Published November 2021
In refineries, hydrogen sulfide (H2S) is a by-product of processing sulfur-containing-crude-oils and is typically recovered as elemental sulfur. The Claus process is one of the most common methods for sulfur recovery and typically recovers 95–98% of the sulfur present in acid gas. With tightening regulations and sourer crudes, higher sulfur recovery levels (typically greater than 99%) are needed to meet the mandated emission limits. The wet sulfuric acid (WSA) technology, originally introduced in the 1980s by Haldor Topsoe, is an alternative to the Claus process for refinery sulfur management. It enables sulfur recovery in the form of valuable sulfuric acid, which is a key raw material for the fertilizer industry. While the technology can process a variety of sulfurous feeds originating from different processes, in this review, a generic wet sulfuric acid process is evaluated technically and economically for its capability to function as a sulfur recovery unit (SRU) in the refinery.
This review provides insight into a generic wet sulfuric acid process and covers its process chemistry, technology, and economics. The SRU configuration presented in this review produces 330 million lb/yr (150 ktpy) of commercial-grade sulfuric acid. The review can be used as a tool for the cost estimation for different plant capacities. It will be beneficial for planners, producers, and designers who are looking for independent data for conventional wet sulfuric acid process plants operating as refinery sulfur recovery units. This review includes the process flow diagrams, material balance, major equipment sizes, and specifications. Cost data, including the battery limit and offsite costs, variable costs, capex, opex, and overall production costs, is provided.
An interactive iPEP Navigator module of the process is included, which provides a snapshot of the process economics and allows the user to select the units and global region of interest.

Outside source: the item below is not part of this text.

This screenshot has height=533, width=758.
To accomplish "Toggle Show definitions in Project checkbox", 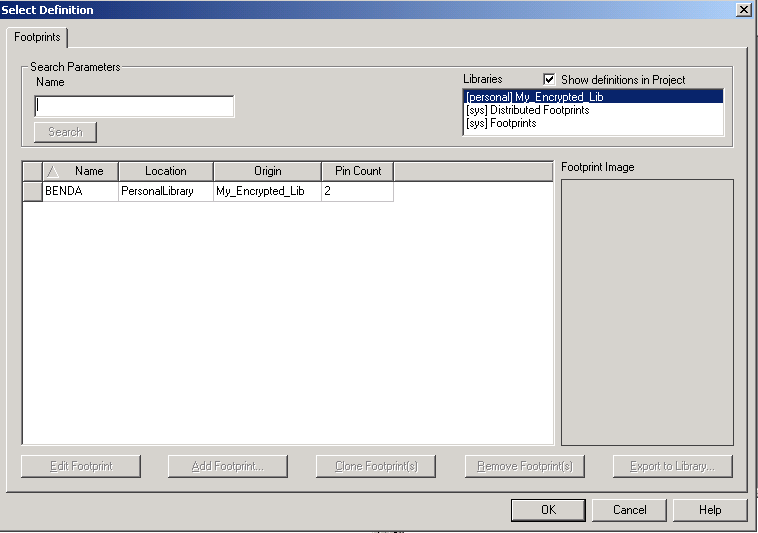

The technological and economic assessment of the process is S&P Global PEP’s independent interpretation of a commercial process based on information presented in the open literature (such as patents or technical articles) or in-house generated data (e.g., simulation, equipment cost estimation). While this assessment may not reflect the actual plant data fully, S&P Global PEP believes it to be sufficiently representative of the process and process economics within the range of accuracy necessary for economic evaluations of a chemical process design.